**Work order:** Would you repeat each line below precisely as it stands?
Segment Start: Recorded information
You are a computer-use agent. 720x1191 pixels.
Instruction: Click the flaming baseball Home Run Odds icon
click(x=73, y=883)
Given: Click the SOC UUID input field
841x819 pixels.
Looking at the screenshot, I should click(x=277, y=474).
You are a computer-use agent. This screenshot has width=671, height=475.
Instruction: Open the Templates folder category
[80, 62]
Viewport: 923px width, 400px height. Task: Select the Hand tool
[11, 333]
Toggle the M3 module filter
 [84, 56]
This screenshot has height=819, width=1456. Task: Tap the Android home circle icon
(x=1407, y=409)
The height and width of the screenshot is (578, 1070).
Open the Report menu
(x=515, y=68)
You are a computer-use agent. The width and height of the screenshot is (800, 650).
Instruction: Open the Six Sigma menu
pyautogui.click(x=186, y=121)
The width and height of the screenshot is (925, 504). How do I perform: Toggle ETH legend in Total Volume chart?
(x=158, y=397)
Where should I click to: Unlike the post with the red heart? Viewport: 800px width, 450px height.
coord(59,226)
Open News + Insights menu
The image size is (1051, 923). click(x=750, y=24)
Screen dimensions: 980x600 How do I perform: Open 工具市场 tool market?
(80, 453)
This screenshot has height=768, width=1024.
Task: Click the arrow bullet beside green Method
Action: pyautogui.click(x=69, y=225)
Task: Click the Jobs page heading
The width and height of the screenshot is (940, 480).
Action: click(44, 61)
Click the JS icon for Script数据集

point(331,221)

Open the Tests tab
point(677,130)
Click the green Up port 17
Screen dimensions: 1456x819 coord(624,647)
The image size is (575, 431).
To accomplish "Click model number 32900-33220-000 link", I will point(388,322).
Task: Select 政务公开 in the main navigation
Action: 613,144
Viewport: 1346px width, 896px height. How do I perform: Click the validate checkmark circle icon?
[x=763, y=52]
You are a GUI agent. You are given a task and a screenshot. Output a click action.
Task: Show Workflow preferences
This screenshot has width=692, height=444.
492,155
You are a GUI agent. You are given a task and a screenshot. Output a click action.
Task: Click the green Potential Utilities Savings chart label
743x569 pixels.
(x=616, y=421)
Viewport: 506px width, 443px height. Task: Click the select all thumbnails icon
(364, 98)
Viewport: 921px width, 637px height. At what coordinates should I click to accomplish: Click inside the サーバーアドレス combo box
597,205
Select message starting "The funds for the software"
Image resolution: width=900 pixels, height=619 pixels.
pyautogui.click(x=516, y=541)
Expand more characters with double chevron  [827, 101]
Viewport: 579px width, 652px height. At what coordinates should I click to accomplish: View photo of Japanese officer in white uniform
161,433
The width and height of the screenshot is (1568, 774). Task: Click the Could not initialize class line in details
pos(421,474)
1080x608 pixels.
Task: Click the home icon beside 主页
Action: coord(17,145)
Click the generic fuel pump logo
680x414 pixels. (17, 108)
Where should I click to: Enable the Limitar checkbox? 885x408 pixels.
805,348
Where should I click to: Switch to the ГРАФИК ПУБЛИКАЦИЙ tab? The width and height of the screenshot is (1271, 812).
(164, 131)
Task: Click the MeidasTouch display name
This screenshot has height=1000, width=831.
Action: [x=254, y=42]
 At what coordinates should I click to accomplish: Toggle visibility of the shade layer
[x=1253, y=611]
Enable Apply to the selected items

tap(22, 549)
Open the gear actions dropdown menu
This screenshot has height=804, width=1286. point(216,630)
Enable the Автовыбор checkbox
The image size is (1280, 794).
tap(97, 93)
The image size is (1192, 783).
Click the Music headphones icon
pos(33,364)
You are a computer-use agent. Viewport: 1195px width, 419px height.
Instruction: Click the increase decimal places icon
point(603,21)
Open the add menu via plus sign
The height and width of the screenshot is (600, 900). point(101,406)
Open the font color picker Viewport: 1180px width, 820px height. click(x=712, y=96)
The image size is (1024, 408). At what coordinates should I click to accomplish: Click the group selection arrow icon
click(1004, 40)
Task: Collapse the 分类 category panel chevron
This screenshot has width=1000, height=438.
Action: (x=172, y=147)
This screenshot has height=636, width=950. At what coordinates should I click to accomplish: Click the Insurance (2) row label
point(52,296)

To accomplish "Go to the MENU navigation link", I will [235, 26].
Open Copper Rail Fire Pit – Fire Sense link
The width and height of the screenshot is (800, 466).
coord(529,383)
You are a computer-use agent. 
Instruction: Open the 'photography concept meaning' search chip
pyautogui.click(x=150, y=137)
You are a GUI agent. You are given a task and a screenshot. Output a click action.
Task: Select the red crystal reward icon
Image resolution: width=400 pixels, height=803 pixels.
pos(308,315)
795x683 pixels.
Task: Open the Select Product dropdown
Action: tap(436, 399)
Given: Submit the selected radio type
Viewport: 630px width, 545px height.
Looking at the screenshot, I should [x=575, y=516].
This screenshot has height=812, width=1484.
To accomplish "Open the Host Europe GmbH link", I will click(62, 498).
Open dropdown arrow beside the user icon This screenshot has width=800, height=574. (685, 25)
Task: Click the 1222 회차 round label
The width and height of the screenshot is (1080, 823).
Segment End: Recorded information
**Result of the task:**
You are a computer-use agent. 720x1191 pixels.
Instruction: Click the flaming baseball Home Run Odds icon
click(x=73, y=883)
Given: Click the SOC UUID input field
841x819 pixels.
Looking at the screenshot, I should click(x=277, y=474).
You are a computer-use agent. This screenshot has width=671, height=475.
Instruction: Open the Templates folder category
[80, 62]
Viewport: 923px width, 400px height. Task: Select the Hand tool
[11, 333]
Toggle the M3 module filter
 [84, 56]
This screenshot has height=819, width=1456. Task: Tap the Android home circle icon
(x=1407, y=409)
The height and width of the screenshot is (578, 1070).
Open the Report menu
(x=515, y=68)
You are a computer-use agent. The width and height of the screenshot is (800, 650).
Instruction: Open the Six Sigma menu
pyautogui.click(x=186, y=121)
The width and height of the screenshot is (925, 504). How do I perform: Toggle ETH legend in Total Volume chart?
(x=158, y=397)
Where should I click to: Unlike the post with the red heart? Viewport: 800px width, 450px height.
coord(59,226)
Open News + Insights menu
The image size is (1051, 923). click(x=750, y=24)
Screen dimensions: 980x600 How do I perform: Open 工具市场 tool market?
(80, 453)
This screenshot has height=768, width=1024.
Task: Click the arrow bullet beside green Method
Action: pyautogui.click(x=69, y=225)
Task: Click the Jobs page heading
The width and height of the screenshot is (940, 480).
Action: click(44, 61)
Click the JS icon for Script数据集

point(331,221)

Open the Tests tab
point(677,130)
Click the green Up port 17
Screen dimensions: 1456x819 coord(624,647)
The image size is (575, 431).
To accomplish "Click model number 32900-33220-000 link", I will point(388,322).
Task: Select 政务公开 in the main navigation
Action: 613,144
Viewport: 1346px width, 896px height. How do I perform: Click the validate checkmark circle icon?
[x=763, y=52]
You are a GUI agent. You are given a task and a screenshot. Output a click action.
Task: Show Workflow preferences
This screenshot has width=692, height=444.
492,155
You are a GUI agent. You are given a task and a screenshot. Output a click action.
Task: Click the green Potential Utilities Savings chart label
743x569 pixels.
(x=616, y=421)
Viewport: 506px width, 443px height. Task: Click the select all thumbnails icon
(364, 98)
Viewport: 921px width, 637px height. At what coordinates should I click to accomplish: Click inside the サーバーアドレス combo box
597,205
Select message starting "The funds for the software"
Image resolution: width=900 pixels, height=619 pixels.
pyautogui.click(x=516, y=541)
Expand more characters with double chevron  [827, 101]
Viewport: 579px width, 652px height. At what coordinates should I click to accomplish: View photo of Japanese officer in white uniform
161,433
The width and height of the screenshot is (1568, 774). Task: Click the Could not initialize class line in details
pos(421,474)
1080x608 pixels.
Task: Click the home icon beside 主页
Action: coord(17,145)
Click the generic fuel pump logo
680x414 pixels. (17, 108)
Where should I click to: Enable the Limitar checkbox? 885x408 pixels.
805,348
Where should I click to: Switch to the ГРАФИК ПУБЛИКАЦИЙ tab? The width and height of the screenshot is (1271, 812).
(164, 131)
Task: Click the MeidasTouch display name
This screenshot has height=1000, width=831.
Action: [x=254, y=42]
 At what coordinates should I click to accomplish: Toggle visibility of the shade layer
[x=1253, y=611]
Enable Apply to the selected items

tap(22, 549)
Open the gear actions dropdown menu
This screenshot has height=804, width=1286. point(216,630)
Enable the Автовыбор checkbox
The image size is (1280, 794).
tap(97, 93)
The image size is (1192, 783).
Click the Music headphones icon
pos(33,364)
You are a computer-use agent. Viewport: 1195px width, 419px height.
Instruction: Click the increase decimal places icon
point(603,21)
Open the add menu via plus sign
The height and width of the screenshot is (600, 900). point(101,406)
Open the font color picker Viewport: 1180px width, 820px height. click(x=712, y=96)
The image size is (1024, 408). At what coordinates should I click to accomplish: Click the group selection arrow icon
click(1004, 40)
Task: Collapse the 分类 category panel chevron
This screenshot has width=1000, height=438.
Action: (x=172, y=147)
This screenshot has height=636, width=950. At what coordinates should I click to accomplish: Click the Insurance (2) row label
point(52,296)

To accomplish "Go to the MENU navigation link", I will [235, 26].
Open Copper Rail Fire Pit – Fire Sense link
The width and height of the screenshot is (800, 466).
coord(529,383)
You are a computer-use agent. 
Instruction: Open the 'photography concept meaning' search chip
pyautogui.click(x=150, y=137)
You are a GUI agent. You are given a task and a screenshot. Output a click action.
Task: Select the red crystal reward icon
Image resolution: width=400 pixels, height=803 pixels.
pos(308,315)
795x683 pixels.
Task: Open the Select Product dropdown
Action: tap(436, 399)
Given: Submit the selected radio type
Viewport: 630px width, 545px height.
Looking at the screenshot, I should [x=575, y=516].
This screenshot has height=812, width=1484.
To accomplish "Open the Host Europe GmbH link", I will click(62, 498).
Open dropdown arrow beside the user icon This screenshot has width=800, height=574. (685, 25)
Task: Click the 1222 회차 round label
The width and height of the screenshot is (1080, 823).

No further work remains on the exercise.